# Extract to read
---------------

Electric vs Hydraulic: Reliability Data

  • Forum has published operational data from early Comanche deployments showing mean time between failures (MTBF) for the electric propulsion system approximately 2.3x higher than comparable hydraulic thruster systems on equivalent-class vehicles over the same operational period
  • The elimination of the on-board HPU removes the single largest maintenance item on hydraulic work-class vehicles — HPU overhauls at 1000-hour intervals are a significant cost and downtime driver for hydraulic fleet operators
  • Electric thrusters on the Comanche and Mohican are rated for 3000 hours between bearing inspections — hydraulic thrusters on equivalent vehicles typically require bearing inspection at 1500 hours
  • The electro-hydraulic tool power unit (EHPU) on the Comanche introduces a hydraulic subsystem for tooling — this EHPU has its own maintenance requirements and failure modes, though it is a simpler system than a full vehicle HPU
  • Umbilical power losses due to heat buildup in the dynamic cable — a known failure mode in hydraulic vehicle umbilicals running high-power HPU electrical feeds — are reported as lower on the Comanche due to a more efficient power distribution architecture

Maintenance Advantages in Practice

  • No HPU fluid changes — hydraulic work-class vehicles require 200-400 liters of hydraulic oil changed at regular intervals; eliminating this removes the associated waste disposal costs and offshore handling hazard
  • Thruster seal kits are simpler than hydraulic motor seal kits and require less specialized tooling — an experienced technician can complete a Comanche thruster seal replacement in under two hours
  • Fewer subsea connectors in the propulsion circuit — each hydraulic thruster on a conventional vehicle requires two hydraulic hose connections plus a sensor cable; the Comanche's electric thrusters require a single power cable and a signal cable
  • Motor controller diagnostics are available in real time through the VMAX system — developing bearing wear shows up as increasing motor current draw before failure; this predictive indicator is not available on hydraulic thrusters
  • Tooling EHPU maintenance is isolated from propulsion maintenance — a EHPU service does not require disassembling any propulsion components, unlike HPU maintenance on hydraulic vehicles where propulsion and tooling share the hydraulic circuit
  • Log all maintenance actions against vehicle running hours in ThrusterLog to build the maintenance-predictive dataset that Forum's VMAX system can optionally ingest for fleet health monitoring

Where Electric Work-Class Still Struggles

The honest answer to the title question is: not yet for the heaviest work, but closer than the industry acknowledges. The Comanche's 285 kg payload, while impressive for an electric vehicle, is below the payload envelope of the Millennium Plus on heavy lifting configurations where work basket and deployment frame mass pushes payload demand above 350 kg. Maximum sustained thruster force on the Comanche is approximately 170 kgf total — sufficient for most IMR and pipeline work but below what a fully-powered Schilling UHD can deliver in sustained high-load conditions. The EHPU's 138 bar / 60 L/min rating is adequate for the Titan 4 manipulator and most torque tools, but operations requiring simultaneous high-flow dredge plus manipulator plus vehicle station-keeping can approach the combined power budget limit in ways that hydraulic vehicles with dedicated HPU circuits do not experience.

---------------

# Dataset extract

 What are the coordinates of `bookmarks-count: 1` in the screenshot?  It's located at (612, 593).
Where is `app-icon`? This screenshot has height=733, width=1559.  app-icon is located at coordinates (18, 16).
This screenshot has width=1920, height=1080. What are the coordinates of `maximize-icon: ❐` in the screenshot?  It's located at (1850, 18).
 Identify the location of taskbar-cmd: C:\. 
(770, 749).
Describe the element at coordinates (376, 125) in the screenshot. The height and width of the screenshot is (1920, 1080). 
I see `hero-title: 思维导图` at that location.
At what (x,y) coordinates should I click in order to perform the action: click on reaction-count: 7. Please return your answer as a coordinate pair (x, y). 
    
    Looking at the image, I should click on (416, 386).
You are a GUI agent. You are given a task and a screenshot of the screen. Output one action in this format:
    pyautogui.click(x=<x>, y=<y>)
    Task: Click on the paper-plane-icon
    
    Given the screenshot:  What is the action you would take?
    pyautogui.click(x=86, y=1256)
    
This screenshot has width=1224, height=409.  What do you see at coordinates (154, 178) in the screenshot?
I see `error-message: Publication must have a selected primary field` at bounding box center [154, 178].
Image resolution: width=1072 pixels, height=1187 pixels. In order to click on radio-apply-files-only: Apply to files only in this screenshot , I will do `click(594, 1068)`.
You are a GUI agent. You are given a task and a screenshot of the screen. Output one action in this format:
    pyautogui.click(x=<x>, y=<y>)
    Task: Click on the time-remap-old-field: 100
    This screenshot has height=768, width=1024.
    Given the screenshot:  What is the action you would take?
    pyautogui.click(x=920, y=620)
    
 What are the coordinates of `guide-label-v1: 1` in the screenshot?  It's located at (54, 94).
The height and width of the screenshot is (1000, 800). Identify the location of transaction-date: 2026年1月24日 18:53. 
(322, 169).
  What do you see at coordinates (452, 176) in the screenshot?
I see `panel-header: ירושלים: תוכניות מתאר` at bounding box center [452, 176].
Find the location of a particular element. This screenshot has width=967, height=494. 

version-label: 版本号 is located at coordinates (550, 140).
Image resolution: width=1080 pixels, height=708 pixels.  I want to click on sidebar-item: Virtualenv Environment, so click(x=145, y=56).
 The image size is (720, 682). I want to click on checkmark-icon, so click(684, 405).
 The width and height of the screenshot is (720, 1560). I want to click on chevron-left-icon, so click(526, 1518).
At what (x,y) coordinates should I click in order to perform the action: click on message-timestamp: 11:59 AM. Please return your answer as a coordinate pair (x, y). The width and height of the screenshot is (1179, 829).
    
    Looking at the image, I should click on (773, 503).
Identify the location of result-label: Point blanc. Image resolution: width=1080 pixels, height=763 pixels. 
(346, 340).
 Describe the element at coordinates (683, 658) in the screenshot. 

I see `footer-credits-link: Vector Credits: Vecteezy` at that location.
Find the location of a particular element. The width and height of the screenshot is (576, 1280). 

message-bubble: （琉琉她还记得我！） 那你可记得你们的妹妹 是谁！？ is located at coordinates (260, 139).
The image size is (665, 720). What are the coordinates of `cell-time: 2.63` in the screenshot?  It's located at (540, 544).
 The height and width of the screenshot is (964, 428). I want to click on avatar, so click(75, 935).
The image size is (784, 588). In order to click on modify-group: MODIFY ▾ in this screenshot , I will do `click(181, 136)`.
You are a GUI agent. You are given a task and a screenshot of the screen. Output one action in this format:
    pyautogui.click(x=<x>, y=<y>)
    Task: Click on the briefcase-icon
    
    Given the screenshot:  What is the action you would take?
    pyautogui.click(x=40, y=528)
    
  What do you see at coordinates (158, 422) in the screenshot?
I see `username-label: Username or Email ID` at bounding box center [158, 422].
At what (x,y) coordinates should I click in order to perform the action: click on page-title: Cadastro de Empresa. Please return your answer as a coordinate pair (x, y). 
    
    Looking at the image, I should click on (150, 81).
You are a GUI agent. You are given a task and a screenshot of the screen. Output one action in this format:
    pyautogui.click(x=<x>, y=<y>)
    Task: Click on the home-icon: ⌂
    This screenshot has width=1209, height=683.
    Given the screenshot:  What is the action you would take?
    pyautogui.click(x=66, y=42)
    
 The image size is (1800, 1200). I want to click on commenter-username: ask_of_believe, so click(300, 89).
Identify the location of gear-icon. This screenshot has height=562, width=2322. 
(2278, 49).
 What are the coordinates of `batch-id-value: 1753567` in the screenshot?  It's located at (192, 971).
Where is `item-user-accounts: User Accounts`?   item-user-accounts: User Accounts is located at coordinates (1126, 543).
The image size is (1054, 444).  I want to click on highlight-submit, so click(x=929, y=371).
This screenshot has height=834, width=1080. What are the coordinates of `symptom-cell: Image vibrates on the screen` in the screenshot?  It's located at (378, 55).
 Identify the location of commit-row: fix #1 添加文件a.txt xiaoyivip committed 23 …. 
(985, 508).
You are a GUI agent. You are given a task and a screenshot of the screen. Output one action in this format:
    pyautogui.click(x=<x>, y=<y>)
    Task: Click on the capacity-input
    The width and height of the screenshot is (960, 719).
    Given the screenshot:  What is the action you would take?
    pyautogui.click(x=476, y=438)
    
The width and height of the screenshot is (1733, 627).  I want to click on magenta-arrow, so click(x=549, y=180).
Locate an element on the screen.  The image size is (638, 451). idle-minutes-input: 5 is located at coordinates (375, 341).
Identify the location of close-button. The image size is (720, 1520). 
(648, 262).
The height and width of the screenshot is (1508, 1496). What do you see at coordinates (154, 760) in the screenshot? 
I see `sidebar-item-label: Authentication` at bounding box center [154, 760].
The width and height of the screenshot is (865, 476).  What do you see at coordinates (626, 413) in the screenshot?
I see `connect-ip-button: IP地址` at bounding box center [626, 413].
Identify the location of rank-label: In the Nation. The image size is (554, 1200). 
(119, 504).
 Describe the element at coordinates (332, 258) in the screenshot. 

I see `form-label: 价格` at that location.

---------------

# Assignment 1
Answer these questions using the electric-versus-hydraulic text.
(a) At how many hours between bearing inspections are the electric thrusters on the Comanche and Mohican rated?
(b) How much hydraulic oil do hydraulic work-class vehicles require to be changed at regular intervals?
(c) What is the Comanche's payload?
# Assignment 2
From the electric-versus-hydraulic text, pull out the part that opens with the words containing "The honest answer" and closes with "do not experience.".

# Response area 1
(a) 3000 hours
(b) 200-400 liters
(c) 285 kg

# Response area 2
The honest answer to the title question is: not yet for the heaviest work, but closer than the industry acknowledges. The Comanche's 285 kg payload, while impressive for an electric vehicle, is below the payload envelope of the Millennium Plus on heavy lifting configurations where work basket and deployment frame mass pushes payload demand above 350 kg. Maximum sustained thruster force on the Comanche is approximately 170 kgf total — sufficient for most IMR and pipeline work but below what a fully-powered Schilling UHD can deliver in sustained high-load conditions. The EHPU's 138 bar / 60 L/min rating is adequate for the Titan 4 manipulator and most torque tools, but operations requiring simultaneous high-flow dredge plus manipulator plus vehicle station-keeping can approach the combined power budget limit in ways that hydraulic vehicles with dedicated HPU circuits do not experience.